Oglądaj na żywo: kwalifikacje Letniego Grand Prix w Szczyrku w Telewizji Polskiej!
Niech miarą tegorocznego Grand Prix będzie liczba zgłoszonych zawodników, którzy minioną zimę zakończyli w czołowej "20". W Szczyrku będzie takich trzech – wszyscy należą do grona gospodarzy (jak łatwo się domyślać Polakom po prostu nie wypada nie pojawić się przed własną publicznością). W Courchevel nie było takiego żadnego!

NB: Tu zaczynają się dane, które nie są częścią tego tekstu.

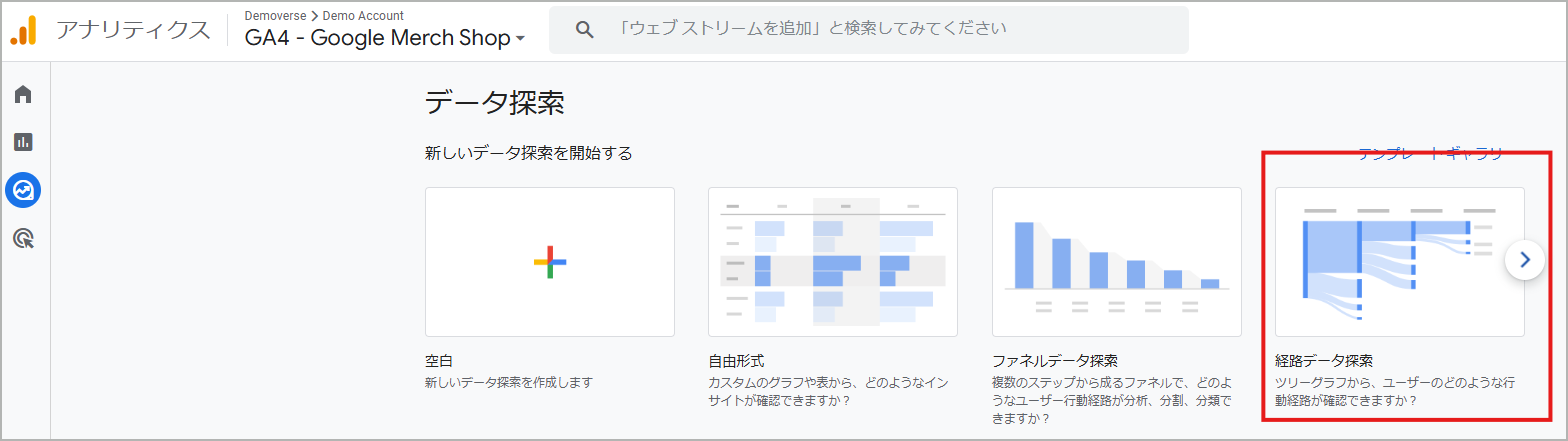Focus the search box in the header

point(880,30)
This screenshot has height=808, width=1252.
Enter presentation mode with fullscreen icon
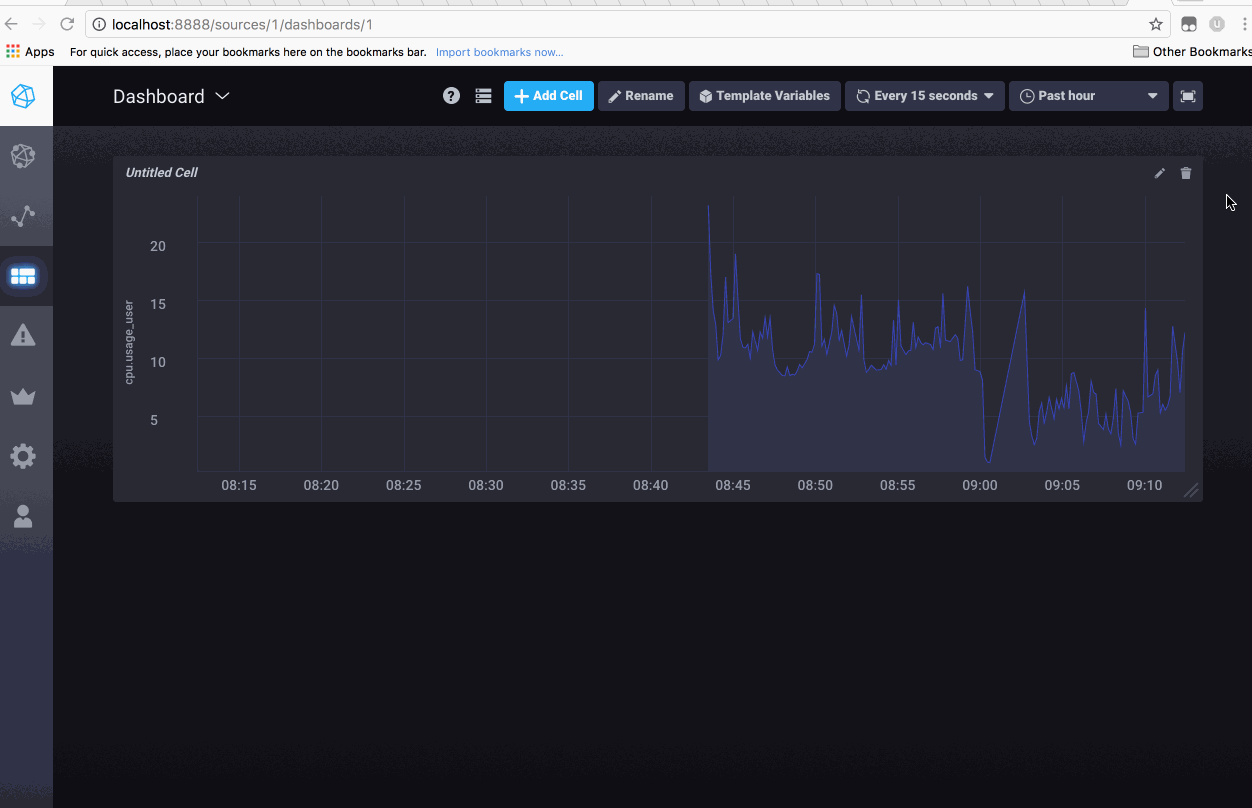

– Niełatwo stwierdzić, czemu zawody mają taką a nie inną obsadę. Sami odpuściliśmy daleki wyjazd do Francji... Cóż, gdyby chcieć wszędzie startować, to nagle traci się cztery-pięć dni, które można przeznaczyć na trening – analizuje Dawid Kubacki i równocześnie dodaje: – Mnie występy latem są potrzebne, można poczuć rywalizację, fajnie jest też wtedy wygrywać – mówi.
Akurat na wygrywaniu latem Kubacki zna się znakomicie – to rekordzista cyklu Grand Prix z 14 triumfami w konkursach i czterema w klasyfikacji generalnej. Kiedyś, może nieco złośliwie nazywano go "Królem lata", bo nie przenosił błysku z lipca czy sierpnia na zimę. Z czasem oczywiście się to zmieniło.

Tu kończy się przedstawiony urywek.